Reproduce the listing below, substituting "pulsante" for each occurrence of "button" and leaving everything else unchanged.

»»

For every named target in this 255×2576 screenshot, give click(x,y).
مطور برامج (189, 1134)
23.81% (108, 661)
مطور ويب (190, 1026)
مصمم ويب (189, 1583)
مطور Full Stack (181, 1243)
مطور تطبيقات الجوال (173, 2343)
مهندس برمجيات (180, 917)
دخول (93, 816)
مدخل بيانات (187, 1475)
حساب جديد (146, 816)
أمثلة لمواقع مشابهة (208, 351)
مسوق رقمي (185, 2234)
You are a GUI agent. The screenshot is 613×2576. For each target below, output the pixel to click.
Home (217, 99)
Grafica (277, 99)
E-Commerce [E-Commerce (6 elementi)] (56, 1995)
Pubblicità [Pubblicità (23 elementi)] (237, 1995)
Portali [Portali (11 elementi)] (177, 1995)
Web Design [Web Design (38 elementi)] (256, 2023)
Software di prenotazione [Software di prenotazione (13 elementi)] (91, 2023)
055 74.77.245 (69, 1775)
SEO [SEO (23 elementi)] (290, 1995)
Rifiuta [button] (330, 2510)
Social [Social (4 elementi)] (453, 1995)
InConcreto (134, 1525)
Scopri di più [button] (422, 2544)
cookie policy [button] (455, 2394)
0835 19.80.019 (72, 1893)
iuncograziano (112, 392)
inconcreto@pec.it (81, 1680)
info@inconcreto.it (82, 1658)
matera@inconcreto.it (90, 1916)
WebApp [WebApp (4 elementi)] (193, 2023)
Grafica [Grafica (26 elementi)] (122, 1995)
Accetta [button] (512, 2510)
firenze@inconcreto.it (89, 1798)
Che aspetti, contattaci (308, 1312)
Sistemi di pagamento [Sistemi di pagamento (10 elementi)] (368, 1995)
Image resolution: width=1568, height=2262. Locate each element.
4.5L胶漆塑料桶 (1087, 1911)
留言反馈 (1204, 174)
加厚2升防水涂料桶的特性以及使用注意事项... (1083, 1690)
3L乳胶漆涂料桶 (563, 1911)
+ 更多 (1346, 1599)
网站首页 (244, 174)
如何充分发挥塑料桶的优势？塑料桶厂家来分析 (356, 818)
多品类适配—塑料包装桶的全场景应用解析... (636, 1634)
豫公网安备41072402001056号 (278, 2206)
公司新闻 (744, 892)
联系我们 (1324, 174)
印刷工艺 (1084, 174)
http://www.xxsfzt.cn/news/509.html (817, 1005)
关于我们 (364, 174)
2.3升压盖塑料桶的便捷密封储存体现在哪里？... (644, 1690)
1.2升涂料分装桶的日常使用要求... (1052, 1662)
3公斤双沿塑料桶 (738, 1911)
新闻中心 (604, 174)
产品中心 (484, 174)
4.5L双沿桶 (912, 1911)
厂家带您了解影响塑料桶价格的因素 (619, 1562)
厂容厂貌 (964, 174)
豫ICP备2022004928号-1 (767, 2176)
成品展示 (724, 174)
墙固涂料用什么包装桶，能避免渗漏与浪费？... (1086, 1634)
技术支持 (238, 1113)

««

# [Task output]
For every named target in this 255×2576 screenshot, give click(x,y).
مطور برامج (189, 1134)
23.81% (108, 661)
مطور ويب (190, 1026)
مصمم ويب (189, 1583)
مطور Full Stack (181, 1243)
مطور تطبيقات الجوال (173, 2343)
مهندس برمجيات (180, 917)
دخول (93, 816)
مدخل بيانات (187, 1475)
حساب جديد (146, 816)
أمثلة لمواقع مشابهة (208, 351)
مسوق رقمي (185, 2234)
You are a GUI agent. The screenshot is 613×2576. For each target below, output the pixel to click.
Home (217, 99)
Grafica (277, 99)
E-Commerce [E-Commerce (6 elementi)] (56, 1995)
Pubblicità [Pubblicità (23 elementi)] (237, 1995)
Portali [Portali (11 elementi)] (177, 1995)
Web Design [Web Design (38 elementi)] (256, 2023)
Software di prenotazione [Software di prenotazione (13 elementi)] (91, 2023)
055 74.77.245 (69, 1775)
SEO [SEO (23 elementi)] (290, 1995)
Rifiuta [pulsante] (330, 2510)
Social [Social (4 elementi)] (453, 1995)
InConcreto (134, 1525)
Scopri di più [pulsante] (422, 2544)
cookie policy [pulsante] (455, 2394)
0835 19.80.019 (72, 1893)
iuncograziano (112, 392)
inconcreto@pec.it (81, 1680)
info@inconcreto.it (82, 1658)
matera@inconcreto.it (90, 1916)
WebApp [WebApp (4 elementi)] (193, 2023)
Grafica [Grafica (26 elementi)] (122, 1995)
Accetta [pulsante] (512, 2510)
firenze@inconcreto.it (89, 1798)
Che aspetti, contattaci (308, 1312)
Sistemi di pagamento [Sistemi di pagamento (10 elementi)] (368, 1995)
Image resolution: width=1568, height=2262. Locate each element.
4.5L胶漆塑料桶 (1087, 1911)
留言反馈 (1204, 174)
加厚2升防水涂料桶的特性以及使用注意事项... (1083, 1690)
3L乳胶漆涂料桶 (563, 1911)
+ 更多 (1346, 1599)
网站首页 (244, 174)
如何充分发挥塑料桶的优势？塑料桶厂家来分析 (356, 818)
多品类适配—塑料包装桶的全场景应用解析... (636, 1634)
豫公网安备41072402001056号 (278, 2206)
公司新闻 (744, 892)
联系我们 (1324, 174)
印刷工艺 (1084, 174)
http://www.xxsfzt.cn/news/509.html (817, 1005)
关于我们 (364, 174)
2.3升压盖塑料桶的便捷密封储存体现在哪里？... (644, 1690)
1.2升涂料分装桶的日常使用要求... (1052, 1662)
3公斤双沿塑料桶 (738, 1911)
新闻中心 (604, 174)
产品中心 (484, 174)
4.5L双沿桶 (912, 1911)
厂家带您了解影响塑料桶价格的因素 (619, 1562)
厂容厂貌 (964, 174)
豫ICP备2022004928号-1 (767, 2176)
成品展示 (724, 174)
墙固涂料用什么包装桶，能避免渗漏与浪费？... (1086, 1634)
技术支持 (238, 1113)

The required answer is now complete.